### Task instructions:
Please return every line of the records that contains the word "post".
----- Data for analysis -----
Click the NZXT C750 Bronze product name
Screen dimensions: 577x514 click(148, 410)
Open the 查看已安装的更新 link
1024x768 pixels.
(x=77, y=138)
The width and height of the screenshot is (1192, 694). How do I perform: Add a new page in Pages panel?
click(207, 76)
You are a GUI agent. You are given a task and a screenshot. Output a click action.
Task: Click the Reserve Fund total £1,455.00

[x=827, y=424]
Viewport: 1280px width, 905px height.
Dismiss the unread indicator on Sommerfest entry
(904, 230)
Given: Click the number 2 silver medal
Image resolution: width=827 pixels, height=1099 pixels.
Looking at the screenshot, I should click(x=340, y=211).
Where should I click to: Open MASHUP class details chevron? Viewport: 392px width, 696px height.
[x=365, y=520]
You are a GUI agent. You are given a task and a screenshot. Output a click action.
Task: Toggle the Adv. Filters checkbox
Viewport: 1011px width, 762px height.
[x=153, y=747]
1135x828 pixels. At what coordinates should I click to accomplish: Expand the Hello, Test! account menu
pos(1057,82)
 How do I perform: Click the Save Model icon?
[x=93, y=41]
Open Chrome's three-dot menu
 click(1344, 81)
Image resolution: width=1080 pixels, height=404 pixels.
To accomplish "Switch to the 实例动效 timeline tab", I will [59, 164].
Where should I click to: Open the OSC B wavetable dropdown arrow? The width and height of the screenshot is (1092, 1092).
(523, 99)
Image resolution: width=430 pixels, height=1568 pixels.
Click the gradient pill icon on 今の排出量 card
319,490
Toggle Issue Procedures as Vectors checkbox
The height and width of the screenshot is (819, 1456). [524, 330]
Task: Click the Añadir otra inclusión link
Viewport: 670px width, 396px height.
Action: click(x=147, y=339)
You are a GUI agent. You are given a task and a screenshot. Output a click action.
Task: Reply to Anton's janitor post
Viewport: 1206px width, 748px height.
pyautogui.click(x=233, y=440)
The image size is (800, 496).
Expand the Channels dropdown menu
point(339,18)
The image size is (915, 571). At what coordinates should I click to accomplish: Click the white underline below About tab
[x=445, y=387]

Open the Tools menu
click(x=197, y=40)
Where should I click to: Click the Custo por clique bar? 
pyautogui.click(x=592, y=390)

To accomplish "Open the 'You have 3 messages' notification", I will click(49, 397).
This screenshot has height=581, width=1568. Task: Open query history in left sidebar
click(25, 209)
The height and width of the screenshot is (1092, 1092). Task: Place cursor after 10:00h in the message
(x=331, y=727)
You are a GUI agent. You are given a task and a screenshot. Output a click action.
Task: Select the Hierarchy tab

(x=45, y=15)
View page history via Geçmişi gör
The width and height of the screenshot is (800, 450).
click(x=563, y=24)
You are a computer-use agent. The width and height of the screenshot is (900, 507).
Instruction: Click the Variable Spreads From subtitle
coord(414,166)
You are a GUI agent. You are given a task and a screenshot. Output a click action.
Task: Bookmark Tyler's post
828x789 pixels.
-----
### Written response:
Task: Reply to Anton's janitor post
Task: Bookmark Tyler's post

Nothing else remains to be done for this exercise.